The film portrays an extremely grim and hostile environment that proves to be a constant surrounding for Barthes, in and outside of school. The harsh world portrayed in the film and misconduct of the students may seem overly exaggerated and ridiculous at times but, being somewhat familiar with the area, I am sure anyone from Long Island, NY will find it a disturbingly accurate depiction- though no less ridiculous. The hand-held camera and grainy, washed-out look of the picture, give the film a documentary feel.

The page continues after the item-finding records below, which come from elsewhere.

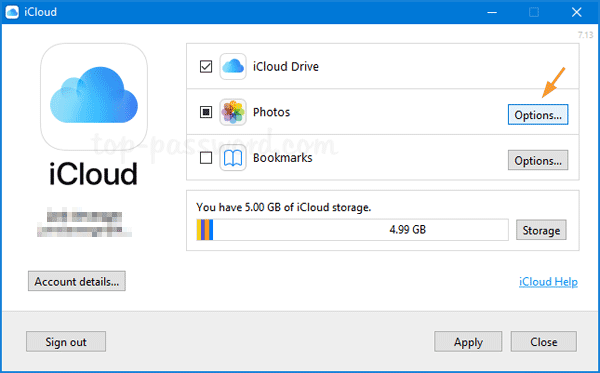600x373 pixels.
Task: Close the iCloud window with X
Action: tap(577, 12)
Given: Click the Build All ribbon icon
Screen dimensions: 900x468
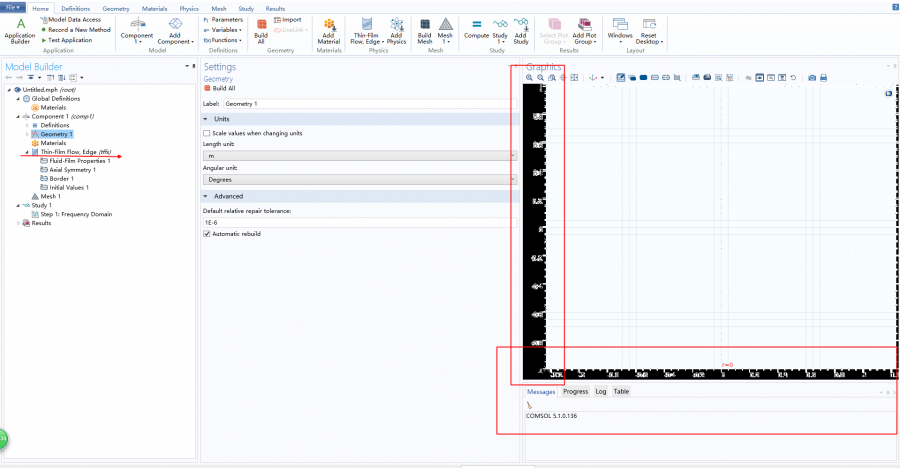Looking at the screenshot, I should pyautogui.click(x=261, y=25).
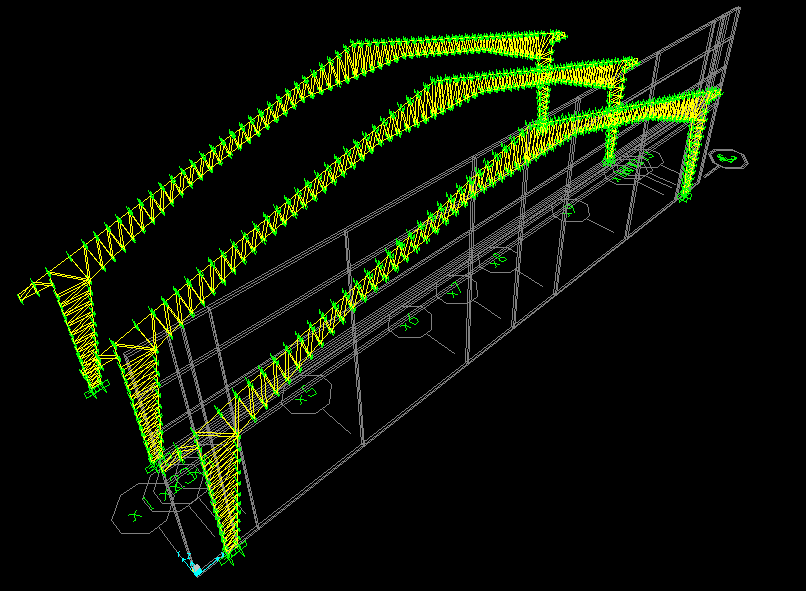
Task: Click the cyan global axis origin marker
Action: point(197,570)
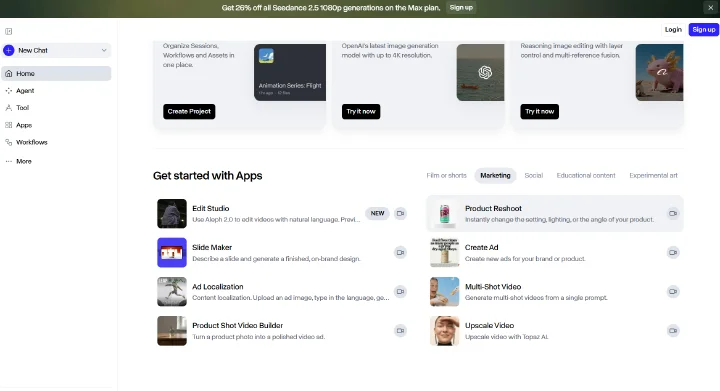Click the Create Project button
The image size is (720, 391).
(189, 112)
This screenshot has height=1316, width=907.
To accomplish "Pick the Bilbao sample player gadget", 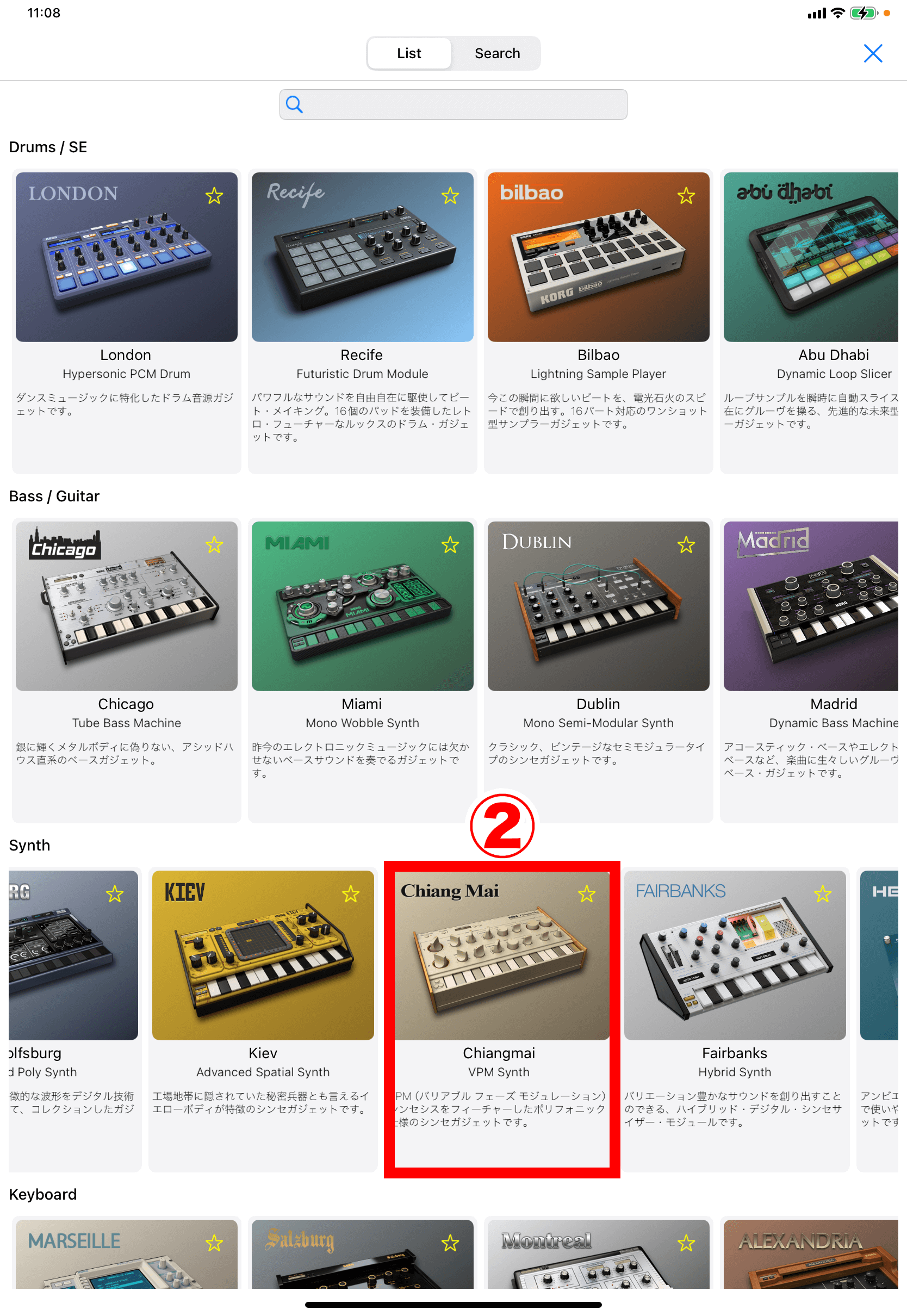I will [599, 257].
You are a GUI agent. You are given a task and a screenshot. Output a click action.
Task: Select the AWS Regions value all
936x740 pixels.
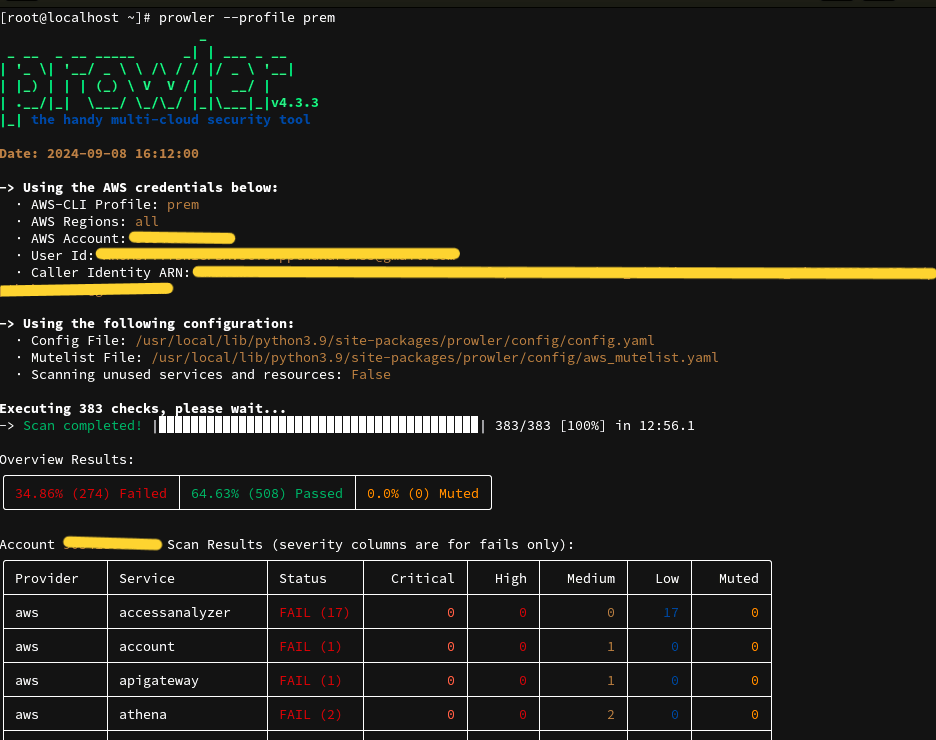tap(146, 221)
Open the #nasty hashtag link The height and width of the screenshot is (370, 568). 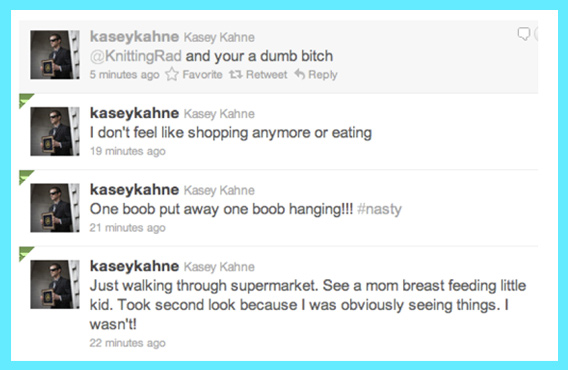[x=380, y=209]
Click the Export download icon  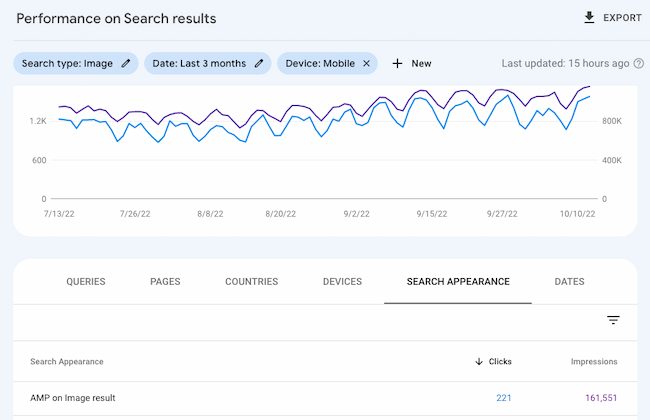[589, 18]
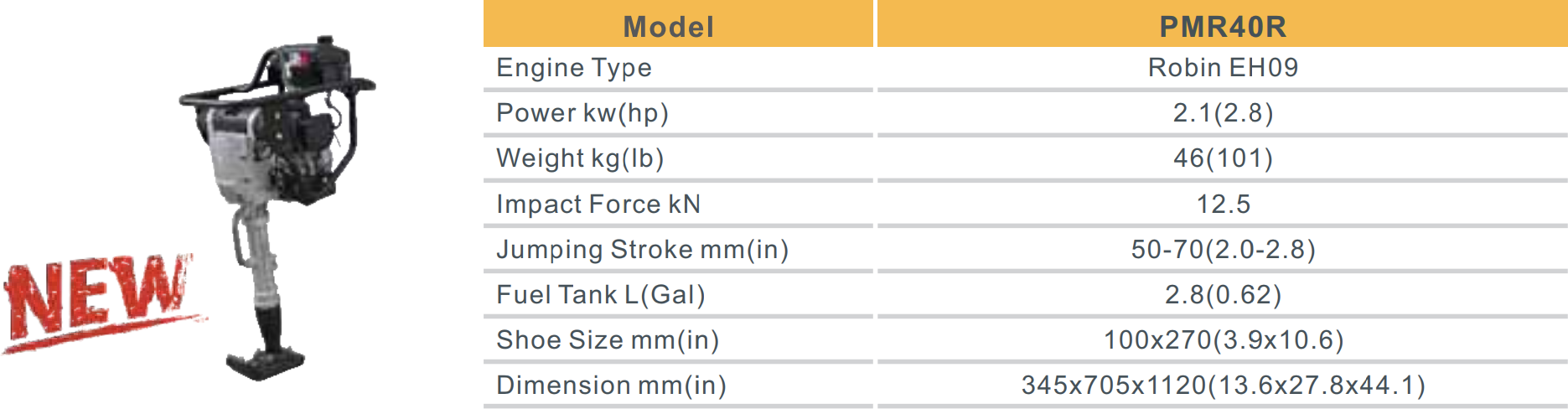
Task: Click the Robin EH09 engine value
Action: [x=1222, y=68]
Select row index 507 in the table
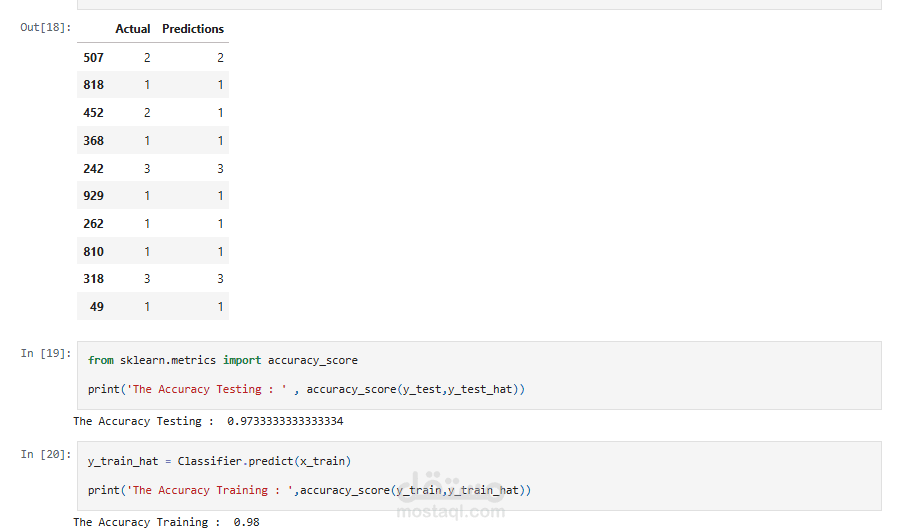902x532 pixels. click(93, 58)
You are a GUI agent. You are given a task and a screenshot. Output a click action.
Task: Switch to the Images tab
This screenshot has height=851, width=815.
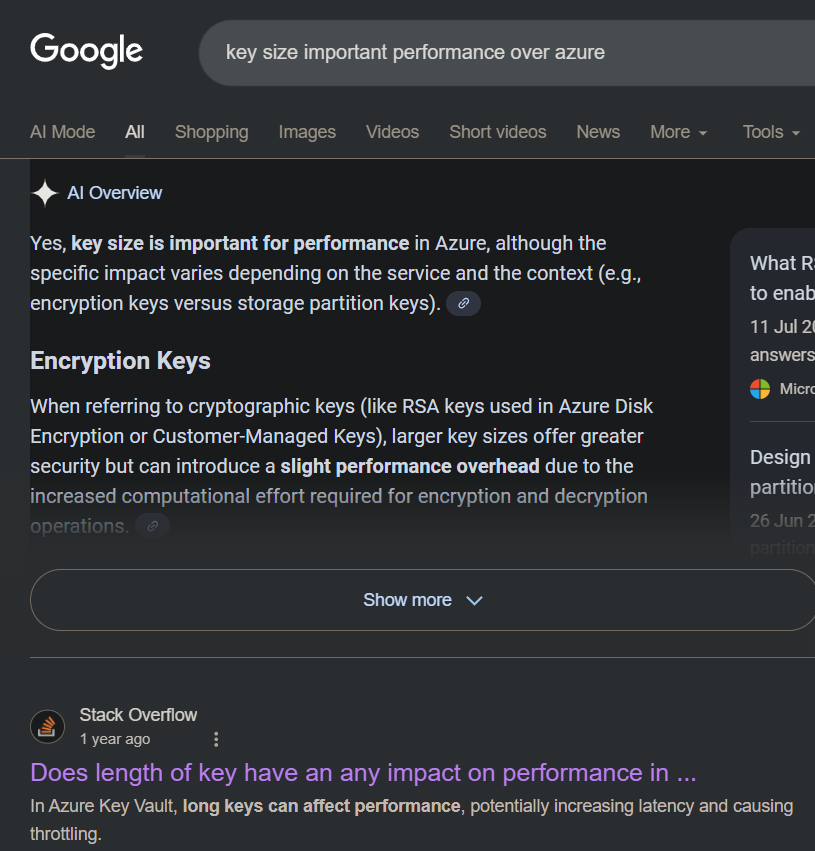point(307,132)
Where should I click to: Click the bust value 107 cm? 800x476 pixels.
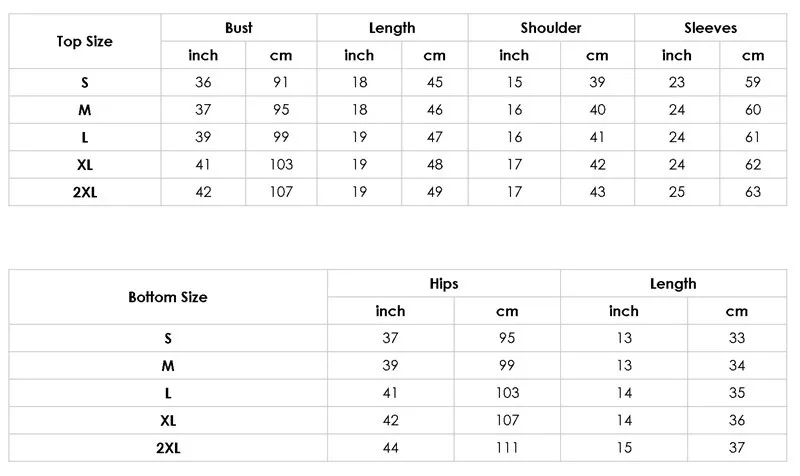[x=281, y=192]
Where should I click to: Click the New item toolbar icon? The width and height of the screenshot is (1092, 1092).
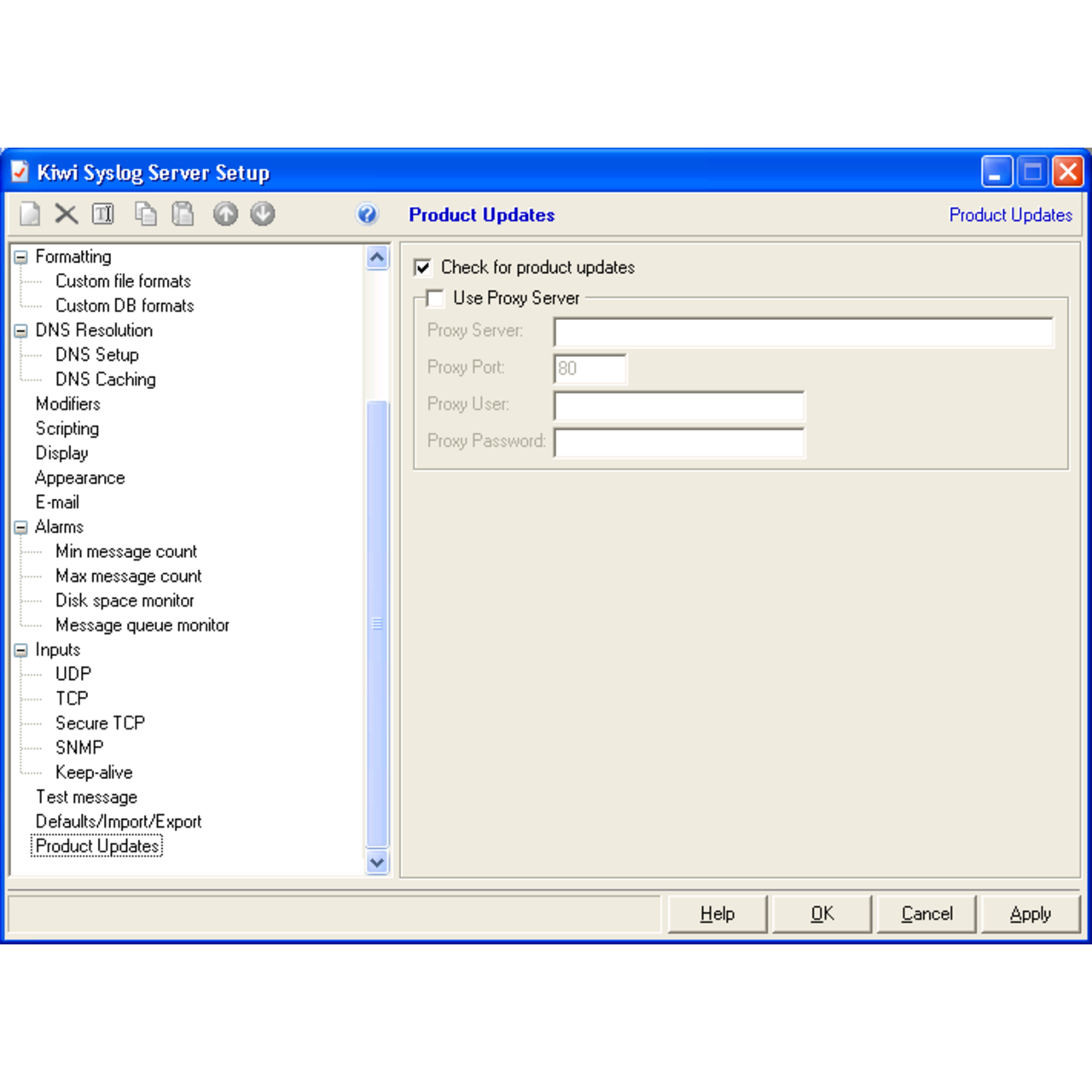coord(30,213)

Although the subject matter is severely bleak and validly unsettling, it’s to such an extreme that it demands hardly any emotional investment– or attachment– to the characters or outcome. The film addresses a lot of the problems face-on but shows little prospect for change and offers virtually no solutions. Students are shown as being hopelessly depraved, slaughtering defenseless animals during their lunch break and threatening violence or, in one instance, rape upon their teachers.  Parents are constantly phoning in raged messages to the school for punishing their delinquent children, using the directives of social educational programs as defense against the student’s expulsion, but not a single one of them concerned or committed enough to show up to Parent/Teacher Night— seriously, not one. Other messages on the machine are left by disgruntled teachers to announce their resignation because they simply cannot carry on another day. Principal Carol Dearden (Marcia Gay Harden), in a sadly comical scene, gives her morning announcements from the floor of her office sprawled out, utterly defeated and devastated. Aspects of the school in the film, while maybe not to such a severe level, remind me of my own high school– in the sense that it was a joke.

As melodramatic and serious as the narrative might sound, the overall experience was surprisingly comical and entertaining without too much consequence to its purpose—despite maybe the ending which was possibly intended to be tragic or to make an impact but failed to do so, at least in my own experience. Nevertheless, the film succeeds in raising awareness to the challenges we face in the educational system and praises the teachers whose role is of the utmost importance but so often unappreciated by those they are devoted to.